**ACTION ITEM**
With pictures omitted, transcribe exactly the lines from the one containing "Given: Open the mm units dropdown" to the end of the records below.

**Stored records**
•••••

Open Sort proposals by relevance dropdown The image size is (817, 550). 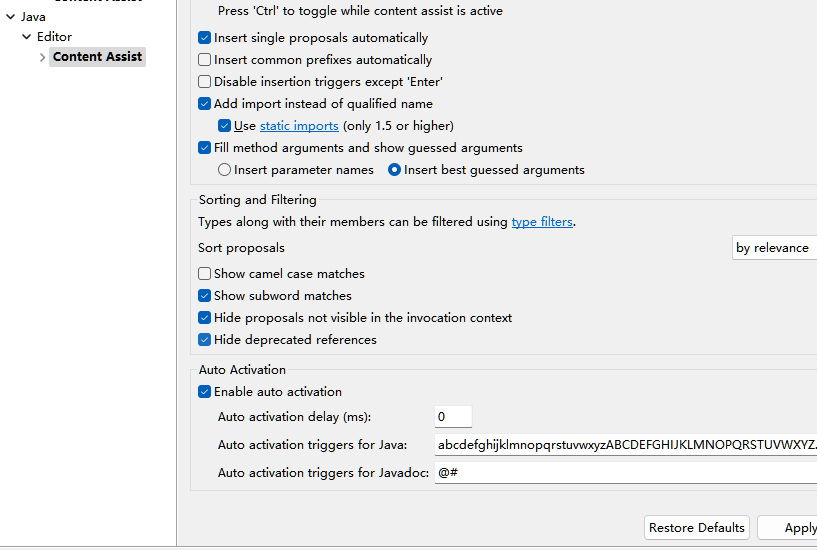tap(774, 248)
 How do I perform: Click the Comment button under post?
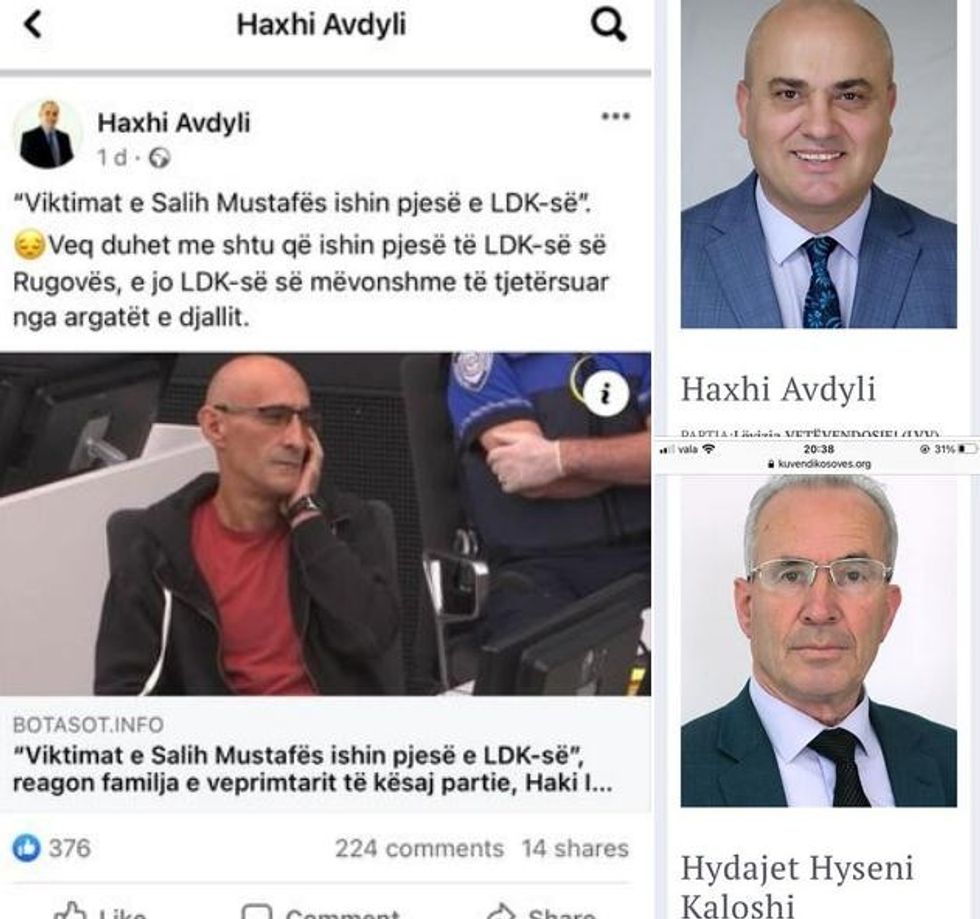tap(321, 911)
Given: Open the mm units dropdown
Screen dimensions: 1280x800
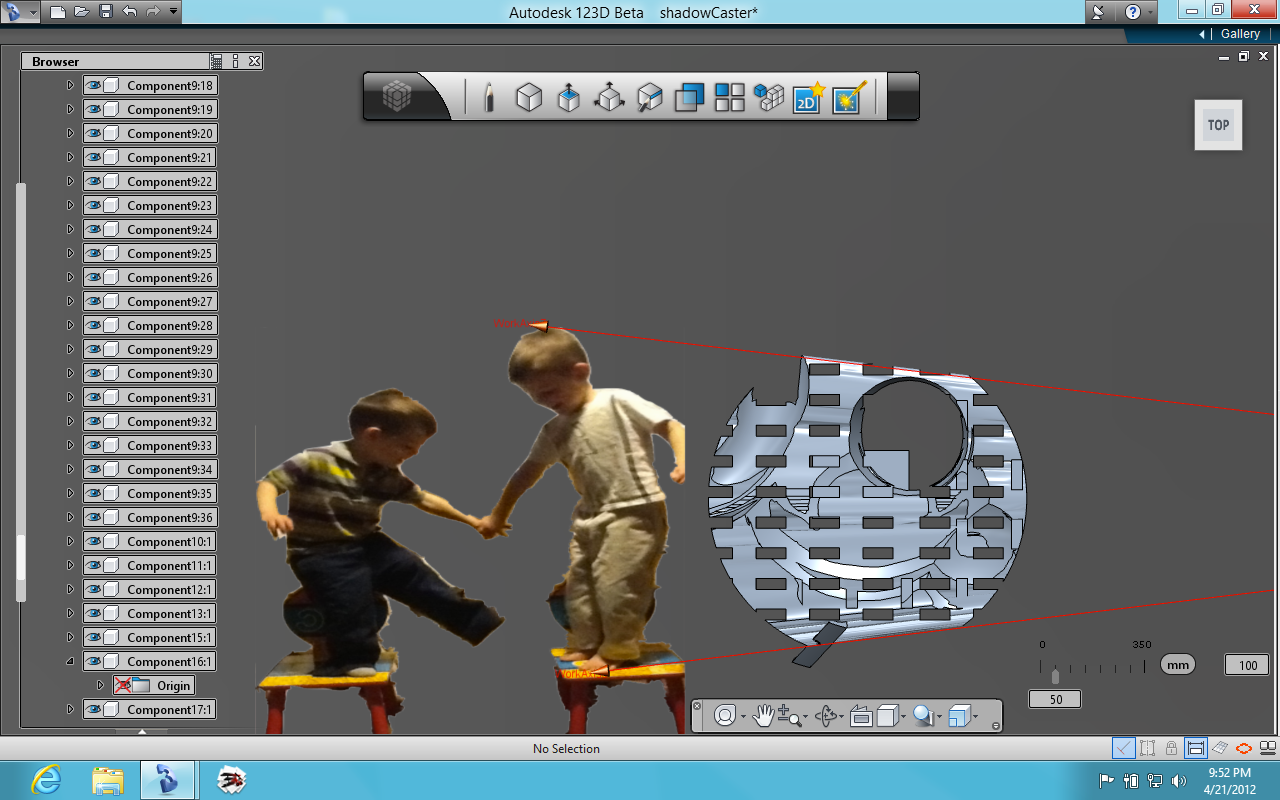Looking at the screenshot, I should click(x=1177, y=664).
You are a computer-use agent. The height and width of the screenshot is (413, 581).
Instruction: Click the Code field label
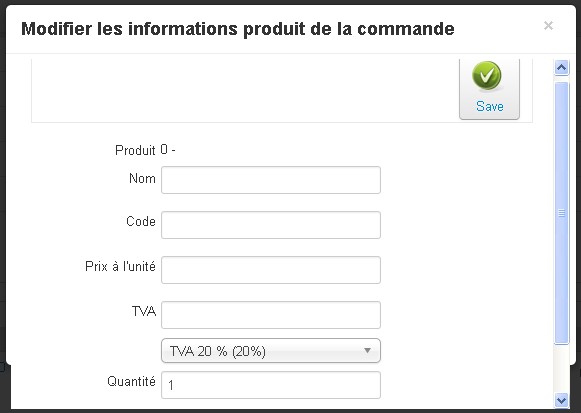[x=141, y=221]
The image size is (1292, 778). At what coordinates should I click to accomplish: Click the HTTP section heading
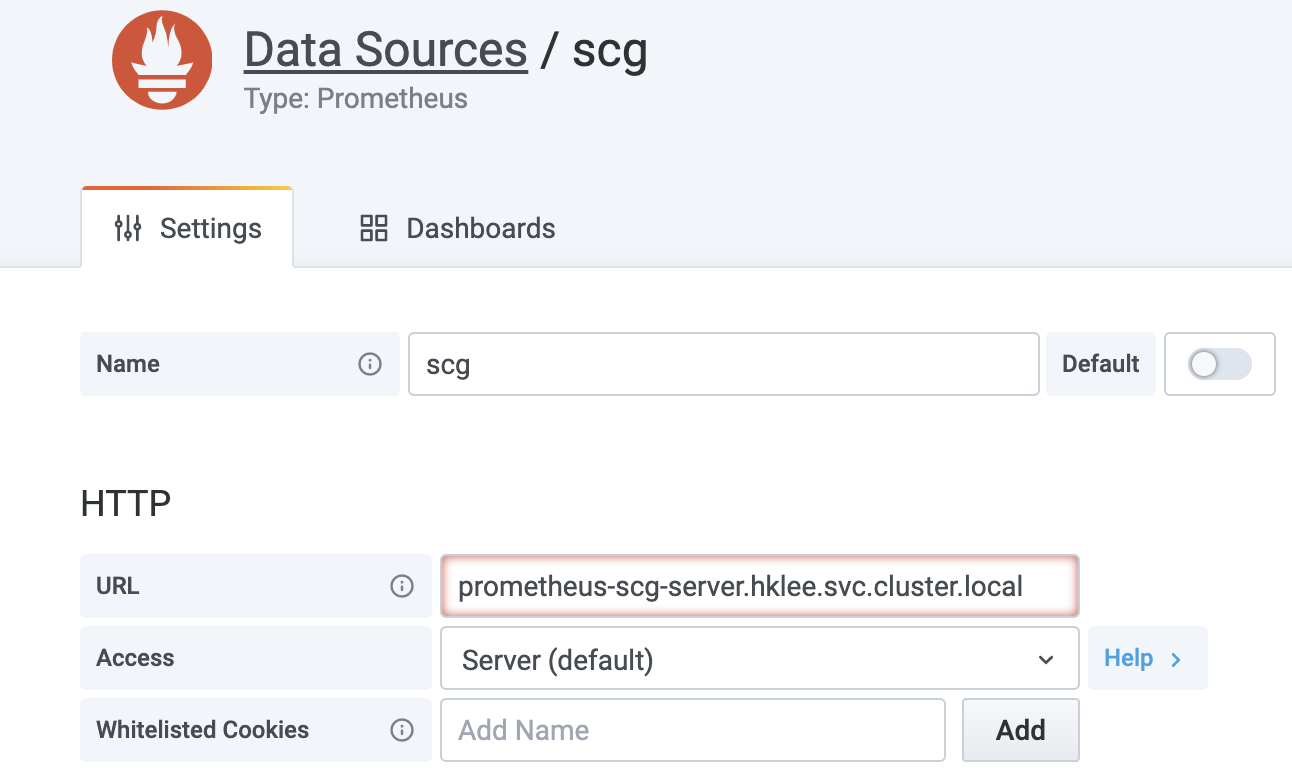click(x=125, y=503)
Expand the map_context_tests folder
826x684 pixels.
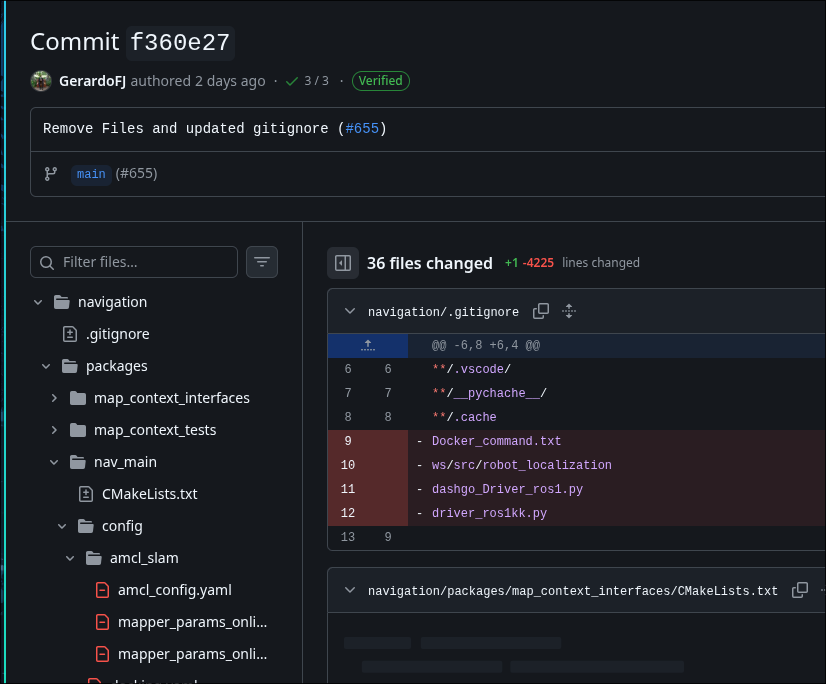[54, 430]
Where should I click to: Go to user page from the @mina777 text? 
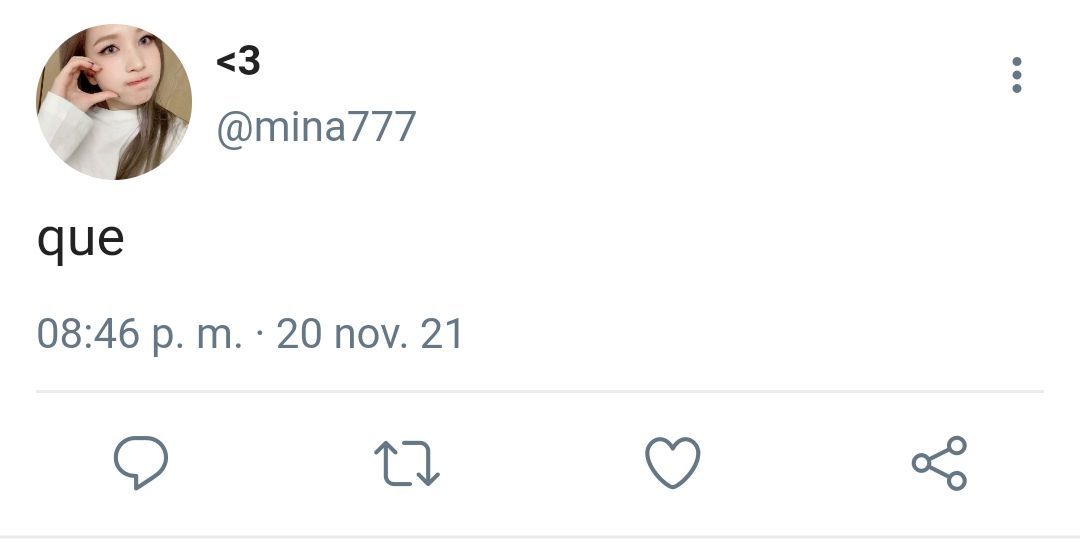click(316, 127)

•••••

**TASK OUTPUT**
Given: Open the mm units dropdown
Screen dimensions: 1280x800
Looking at the screenshot, I should click(x=1177, y=664).
You are a computer-use agent. The height and width of the screenshot is (413, 581).
Instruction: Click the Code field label
[x=141, y=221]
The image size is (1292, 778). At what coordinates should I click to accomplish: Click the HTTP section heading
click(x=125, y=503)
Expand the map_context_tests folder
826x684 pixels.
[54, 430]
Where should I click to: Go to user page from the @mina777 text? 
click(316, 127)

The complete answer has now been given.